==== Recorded data ====

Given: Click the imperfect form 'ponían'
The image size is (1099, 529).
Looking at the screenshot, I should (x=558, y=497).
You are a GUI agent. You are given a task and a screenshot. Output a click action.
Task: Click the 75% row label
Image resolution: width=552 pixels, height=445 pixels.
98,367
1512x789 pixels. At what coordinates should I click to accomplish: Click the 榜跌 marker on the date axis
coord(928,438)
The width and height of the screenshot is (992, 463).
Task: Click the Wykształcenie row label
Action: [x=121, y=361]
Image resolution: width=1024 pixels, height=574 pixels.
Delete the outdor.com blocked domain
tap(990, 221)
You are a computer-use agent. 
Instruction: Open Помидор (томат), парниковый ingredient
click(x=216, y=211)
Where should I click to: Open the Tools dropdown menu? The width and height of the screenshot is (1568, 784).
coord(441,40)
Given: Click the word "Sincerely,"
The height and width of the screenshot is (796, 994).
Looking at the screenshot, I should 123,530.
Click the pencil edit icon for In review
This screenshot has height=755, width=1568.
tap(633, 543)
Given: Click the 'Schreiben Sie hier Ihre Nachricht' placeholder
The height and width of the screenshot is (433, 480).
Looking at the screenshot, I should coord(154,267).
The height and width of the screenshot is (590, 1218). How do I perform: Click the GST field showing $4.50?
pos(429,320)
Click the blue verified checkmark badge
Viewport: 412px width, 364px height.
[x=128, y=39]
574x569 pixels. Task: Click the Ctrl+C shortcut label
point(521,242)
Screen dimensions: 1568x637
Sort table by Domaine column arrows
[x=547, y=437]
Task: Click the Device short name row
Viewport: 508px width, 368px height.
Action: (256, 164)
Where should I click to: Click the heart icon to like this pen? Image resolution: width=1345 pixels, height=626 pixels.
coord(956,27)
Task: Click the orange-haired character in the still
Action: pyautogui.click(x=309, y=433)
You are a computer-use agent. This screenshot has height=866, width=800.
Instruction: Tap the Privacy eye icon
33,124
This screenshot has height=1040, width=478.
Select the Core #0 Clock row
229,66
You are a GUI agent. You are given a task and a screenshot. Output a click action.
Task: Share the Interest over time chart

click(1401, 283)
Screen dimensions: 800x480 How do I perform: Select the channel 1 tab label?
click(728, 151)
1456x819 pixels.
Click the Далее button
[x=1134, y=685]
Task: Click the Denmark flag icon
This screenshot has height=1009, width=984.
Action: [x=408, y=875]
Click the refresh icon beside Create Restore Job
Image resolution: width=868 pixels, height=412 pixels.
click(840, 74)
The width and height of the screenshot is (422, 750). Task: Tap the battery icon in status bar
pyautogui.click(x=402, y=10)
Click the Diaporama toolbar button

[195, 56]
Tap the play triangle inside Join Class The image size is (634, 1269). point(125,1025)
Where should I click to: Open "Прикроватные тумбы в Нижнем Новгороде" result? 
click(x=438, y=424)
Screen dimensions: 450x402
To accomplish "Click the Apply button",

====

* [Requirement]
Gather each line of the records holding the string "agent".

* [Written solution]
You are a GUI agent. You are given a task and a screenshot. Output a click action.
You are a computer-use agent. 
You are a computer-use agent. This screenshot has height=866, width=800.
You are a GUI agent. You are given a task and a screenshot. Output a click action.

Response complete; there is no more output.